I use forward earnings for this PEG analysis. For me, forward earnings are the estimated earnings for the current year, or for the next fiscal year if more than two quarters of the current fiscal year are already known. AAPL pays a dividend, so I also adjust the calculation by adding the dividend yield to the growth. The ratio produced is often called the PEGY ("Peggy").

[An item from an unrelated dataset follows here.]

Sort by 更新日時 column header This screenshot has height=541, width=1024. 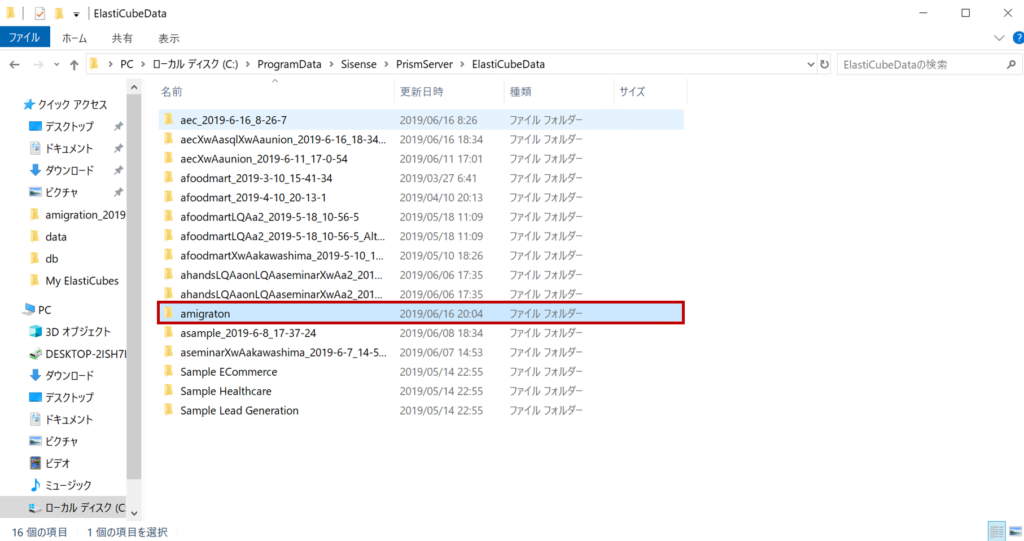422,91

Finally, I use the consensus analyst numbers available from Yahoo Finance to make my calculations (after all, they are easy to get, they're free, and the market will believe those numbers more than any that I derive). Using Yahoo Finance numbers, I get a PEGY this way:

1. AAPL 2012 earnings are estimated to be 44.10/share
2. AAPL 2013 earnings are estimated to be 52.45/share
3. Growth for the next year is (52.45/ 44.10), or 18.93%
4. Using an AAPL price of \$680/ share, the forward earnings P/E is (680/ 52.45), or 12.96
5. AAPL's dividend is 10.60/ share, the yield is 10.60/680, or 1.56%
6. The PEGY is P/E divided by (Growth Plus Yield), or 12.96/ (18.93 + 1.56) or 0.63

None of the above analysis is particularly sophisticated or controversial, but the results are astounding. AAPL is not only cheap, but it's cheaper than other high-priced tech titans (e.g., Google (GOOG), whose PEG is 0.86). If I run the numbers above again but I use a share price of \$1,000, I get a P/E of 19.07 and a PEGY of 0.93, which is still cheap.

However, it's important to keep in mind that a cheap stock can get cheaper (or at least stay cheap for a very long time). This is particularly true of AAPL because of the following:

• AAPL is up more that 65% this year alone, and many investors are selling some of their stock to lock in their gains.
• There are a great number of option players betting on the price of the stock at the end of each week. These bets have nothing to do with AAPL's fundamental value, and they often keep the stock price close to it's current level for a long period of time (weeks, months, or even years).
• For the second time in 16 months, AAPL is almost 20% of the Nasdaq. When hedge funds sell the Nasdaq, they also sell a lot of AAPL. In addition, the Nasdaq rebalanced itself last time so that AAPL would only be 12.3% of the index. If that is done again, there will be more downward pressure on the stock price.

It's also important to think about what could happen to AAPL's fundamentals. The company is firing on all cylinders right now. Its growth has been tremendous (more than 70% per year for the last five years) as it has created products (iTunes, iPod, iPhone) that have generated their own demand. The Yahoo Finance numbers do not expect growth like this to continue, but even the 19% growth they show could be too much. For example:

• Much of AAPL's future growth is likely to come internationally, particularly in China. A further slowdown in China growth could slow down AAPL's sales.
• GOOG android could reduce AAPL's market share in music and apps.
• It is much harder for a big company like AAPL today to grow as fast the smaller company AAPL was five years ago.

Despite these concerns, I feel comfortable that AAPL can grow 19% over the next year, especially since the analysts consensus (taken from Yahoo Finance) expects AAPL growth of 22% a year over the next five years. I'm more concerned how the stock- and option-related factors will adversely affect the stock price. Even so, AAPL's current price is so fundamentally cheap that I'm happy to own it for as long as it takes to realize it's proper fundamental value. It's even more comforting to know that even at \$1,000 a share, AAPL would remain fundamentally cheap.